Talking about nostalgia, I dropped by the Pantages to see the rousing revival of “Hair” and went through another memory jog.  I wonder how this got by the censors in its day, but I’m sure glad it did. So was the packed audience of a lot of aging boomers, who sang along and then jumped on stage to dance with the cast. Aren’t these difficult days telling us to “Let the Sunshine In”? And more memories came when I picked up the new Charlotte Chandler biography of my  old friend Marlene Dietrich and discovered Charlotte, today’s preeminent Hollywood biographer, prologued “Marlene”(Simon & Schuster, March, 2011)   one of my own Dietrich experiences, a little known trick of the great one’s showbiz savvy.  Thanks, Charlotte, I’m  flattered.
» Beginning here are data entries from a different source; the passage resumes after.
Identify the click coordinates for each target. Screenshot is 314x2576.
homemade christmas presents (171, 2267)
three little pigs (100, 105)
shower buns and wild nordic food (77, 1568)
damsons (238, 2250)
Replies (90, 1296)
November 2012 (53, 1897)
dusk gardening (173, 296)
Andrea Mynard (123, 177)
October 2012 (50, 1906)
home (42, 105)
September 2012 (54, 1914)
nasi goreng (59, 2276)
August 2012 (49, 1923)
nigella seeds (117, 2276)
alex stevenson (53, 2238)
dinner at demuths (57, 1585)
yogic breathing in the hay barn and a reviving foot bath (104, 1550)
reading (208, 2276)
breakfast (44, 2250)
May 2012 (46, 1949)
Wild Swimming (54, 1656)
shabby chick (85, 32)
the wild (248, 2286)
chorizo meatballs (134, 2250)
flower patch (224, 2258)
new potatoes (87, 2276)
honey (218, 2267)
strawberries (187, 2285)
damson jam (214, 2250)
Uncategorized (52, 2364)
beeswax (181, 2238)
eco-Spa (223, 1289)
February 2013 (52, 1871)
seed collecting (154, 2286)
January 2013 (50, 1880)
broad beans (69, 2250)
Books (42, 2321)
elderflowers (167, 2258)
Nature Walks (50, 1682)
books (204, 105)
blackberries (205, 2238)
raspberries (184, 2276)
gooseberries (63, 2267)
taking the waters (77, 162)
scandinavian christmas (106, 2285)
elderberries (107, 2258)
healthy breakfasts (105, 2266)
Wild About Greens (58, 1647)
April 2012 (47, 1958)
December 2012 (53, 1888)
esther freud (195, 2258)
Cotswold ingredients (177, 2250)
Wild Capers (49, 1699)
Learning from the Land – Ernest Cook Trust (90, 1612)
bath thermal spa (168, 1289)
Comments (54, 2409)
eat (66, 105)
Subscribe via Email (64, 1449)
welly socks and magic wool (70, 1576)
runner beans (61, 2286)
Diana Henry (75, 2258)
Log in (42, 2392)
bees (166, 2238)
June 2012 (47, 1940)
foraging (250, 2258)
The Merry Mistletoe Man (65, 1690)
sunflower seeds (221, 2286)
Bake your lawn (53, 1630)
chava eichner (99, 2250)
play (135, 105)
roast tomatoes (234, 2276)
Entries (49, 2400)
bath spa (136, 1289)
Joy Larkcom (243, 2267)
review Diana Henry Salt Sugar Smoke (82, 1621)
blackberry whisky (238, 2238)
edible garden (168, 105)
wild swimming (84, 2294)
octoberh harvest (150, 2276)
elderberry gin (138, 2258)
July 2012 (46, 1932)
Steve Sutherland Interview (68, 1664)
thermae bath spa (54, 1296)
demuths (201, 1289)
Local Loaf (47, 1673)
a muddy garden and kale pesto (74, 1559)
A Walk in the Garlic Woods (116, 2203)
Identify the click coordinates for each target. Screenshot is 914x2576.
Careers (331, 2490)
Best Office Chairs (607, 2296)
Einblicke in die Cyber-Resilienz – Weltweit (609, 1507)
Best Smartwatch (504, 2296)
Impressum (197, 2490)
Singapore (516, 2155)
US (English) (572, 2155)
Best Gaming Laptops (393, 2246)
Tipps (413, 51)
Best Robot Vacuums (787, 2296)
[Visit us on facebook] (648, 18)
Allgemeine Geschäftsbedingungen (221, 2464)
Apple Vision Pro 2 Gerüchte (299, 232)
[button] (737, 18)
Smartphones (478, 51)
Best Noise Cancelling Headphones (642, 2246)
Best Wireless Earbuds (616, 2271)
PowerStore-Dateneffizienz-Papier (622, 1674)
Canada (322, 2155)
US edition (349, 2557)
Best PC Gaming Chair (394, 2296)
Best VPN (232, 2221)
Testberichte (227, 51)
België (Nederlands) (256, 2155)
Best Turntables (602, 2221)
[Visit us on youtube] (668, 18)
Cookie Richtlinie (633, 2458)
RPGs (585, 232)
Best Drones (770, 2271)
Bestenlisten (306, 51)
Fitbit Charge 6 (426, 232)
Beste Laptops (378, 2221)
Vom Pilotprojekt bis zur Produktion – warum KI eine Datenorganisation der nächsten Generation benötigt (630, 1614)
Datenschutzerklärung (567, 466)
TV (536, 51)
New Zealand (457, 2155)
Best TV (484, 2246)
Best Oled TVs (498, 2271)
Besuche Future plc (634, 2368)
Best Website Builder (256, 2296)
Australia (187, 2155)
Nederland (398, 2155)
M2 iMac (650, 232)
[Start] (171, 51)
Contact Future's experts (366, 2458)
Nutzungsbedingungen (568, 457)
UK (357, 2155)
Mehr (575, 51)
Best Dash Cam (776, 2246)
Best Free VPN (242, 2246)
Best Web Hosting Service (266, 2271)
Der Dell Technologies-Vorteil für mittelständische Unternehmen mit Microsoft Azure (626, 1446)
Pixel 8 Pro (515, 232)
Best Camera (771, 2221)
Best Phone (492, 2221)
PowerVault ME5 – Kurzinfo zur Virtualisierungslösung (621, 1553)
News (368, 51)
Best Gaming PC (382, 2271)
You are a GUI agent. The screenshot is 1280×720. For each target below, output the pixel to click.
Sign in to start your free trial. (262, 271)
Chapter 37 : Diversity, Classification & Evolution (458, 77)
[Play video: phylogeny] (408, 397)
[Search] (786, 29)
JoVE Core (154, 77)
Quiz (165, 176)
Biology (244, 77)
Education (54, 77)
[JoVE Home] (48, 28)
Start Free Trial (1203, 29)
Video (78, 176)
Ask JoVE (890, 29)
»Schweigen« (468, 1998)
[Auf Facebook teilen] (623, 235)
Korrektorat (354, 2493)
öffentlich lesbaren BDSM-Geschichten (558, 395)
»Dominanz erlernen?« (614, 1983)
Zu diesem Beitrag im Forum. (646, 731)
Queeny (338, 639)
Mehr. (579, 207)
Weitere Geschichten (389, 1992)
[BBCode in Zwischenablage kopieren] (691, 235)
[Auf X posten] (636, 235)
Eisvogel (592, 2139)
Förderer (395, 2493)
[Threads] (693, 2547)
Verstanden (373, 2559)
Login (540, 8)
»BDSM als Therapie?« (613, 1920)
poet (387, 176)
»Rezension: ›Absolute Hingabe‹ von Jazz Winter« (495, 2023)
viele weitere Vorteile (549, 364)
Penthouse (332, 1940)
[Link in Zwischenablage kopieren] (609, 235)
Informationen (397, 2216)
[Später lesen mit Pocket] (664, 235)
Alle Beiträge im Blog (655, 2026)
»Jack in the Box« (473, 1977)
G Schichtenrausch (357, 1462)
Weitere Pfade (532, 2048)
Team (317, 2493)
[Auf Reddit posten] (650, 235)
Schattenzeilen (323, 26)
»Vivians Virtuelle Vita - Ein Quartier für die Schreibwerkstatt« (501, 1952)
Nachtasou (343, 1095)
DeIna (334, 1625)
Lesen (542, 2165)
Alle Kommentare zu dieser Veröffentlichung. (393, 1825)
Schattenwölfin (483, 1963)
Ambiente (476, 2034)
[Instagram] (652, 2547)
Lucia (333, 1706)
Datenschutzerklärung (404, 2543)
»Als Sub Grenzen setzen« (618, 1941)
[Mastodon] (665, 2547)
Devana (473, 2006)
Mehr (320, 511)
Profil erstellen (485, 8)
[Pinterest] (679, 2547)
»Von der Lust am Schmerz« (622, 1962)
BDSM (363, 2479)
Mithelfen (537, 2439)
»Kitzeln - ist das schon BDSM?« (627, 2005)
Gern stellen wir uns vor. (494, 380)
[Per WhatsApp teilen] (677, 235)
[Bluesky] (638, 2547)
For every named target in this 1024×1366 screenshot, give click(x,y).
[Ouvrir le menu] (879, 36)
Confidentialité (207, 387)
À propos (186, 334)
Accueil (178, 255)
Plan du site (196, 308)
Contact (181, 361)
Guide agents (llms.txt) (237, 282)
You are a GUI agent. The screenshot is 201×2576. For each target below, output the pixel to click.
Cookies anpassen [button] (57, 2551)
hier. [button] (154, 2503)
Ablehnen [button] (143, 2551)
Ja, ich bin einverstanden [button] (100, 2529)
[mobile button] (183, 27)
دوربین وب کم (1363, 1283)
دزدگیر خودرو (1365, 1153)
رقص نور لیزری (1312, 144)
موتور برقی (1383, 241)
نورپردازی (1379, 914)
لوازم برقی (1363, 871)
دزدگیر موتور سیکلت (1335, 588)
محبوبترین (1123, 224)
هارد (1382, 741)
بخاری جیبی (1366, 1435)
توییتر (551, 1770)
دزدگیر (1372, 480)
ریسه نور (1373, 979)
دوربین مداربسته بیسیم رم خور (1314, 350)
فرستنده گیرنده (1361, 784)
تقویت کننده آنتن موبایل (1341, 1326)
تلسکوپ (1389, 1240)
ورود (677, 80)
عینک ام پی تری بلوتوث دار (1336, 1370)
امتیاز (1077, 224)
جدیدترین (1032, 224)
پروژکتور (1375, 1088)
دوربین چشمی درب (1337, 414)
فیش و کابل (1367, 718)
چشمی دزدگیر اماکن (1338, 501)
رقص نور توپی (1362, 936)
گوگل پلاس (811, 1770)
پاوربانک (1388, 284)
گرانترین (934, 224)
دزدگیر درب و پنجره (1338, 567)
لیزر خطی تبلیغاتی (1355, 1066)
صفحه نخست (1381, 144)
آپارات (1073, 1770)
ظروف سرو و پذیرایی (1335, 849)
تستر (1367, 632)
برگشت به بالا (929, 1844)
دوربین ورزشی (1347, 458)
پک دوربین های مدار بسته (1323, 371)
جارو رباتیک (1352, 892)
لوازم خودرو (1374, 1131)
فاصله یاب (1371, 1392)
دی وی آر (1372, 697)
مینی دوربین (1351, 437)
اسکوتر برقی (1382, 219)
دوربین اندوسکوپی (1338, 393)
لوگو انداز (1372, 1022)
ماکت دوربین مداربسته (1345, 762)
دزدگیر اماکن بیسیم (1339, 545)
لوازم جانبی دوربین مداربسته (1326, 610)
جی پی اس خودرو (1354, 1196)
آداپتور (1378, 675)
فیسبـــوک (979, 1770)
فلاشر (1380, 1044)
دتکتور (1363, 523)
I can’t wait for the next memoir Charlotte writes because she only writes about people she has known and so personalizes her books, you think you’re talking to the subject – and Marlene is certainly a subject anyone would want to talk to.  What a treasure both of them are, and what a joy to have this writer who keeps the greats alive for us.  All of Charlotte’s books should be required reading for anyone entering the world of entertainment, and for all of the audiences who want to know about those icons who have conquered the business and how they did it.  Marlene certainly did it.  According to Shirley MacLaine, who was lucky enough to have her first Paramount dressing room next to the glamorous diva, often credits Marlena for teaching her all the tricks  about the camera.  Bravo, Marlene! Bravo Charlotte Chandler!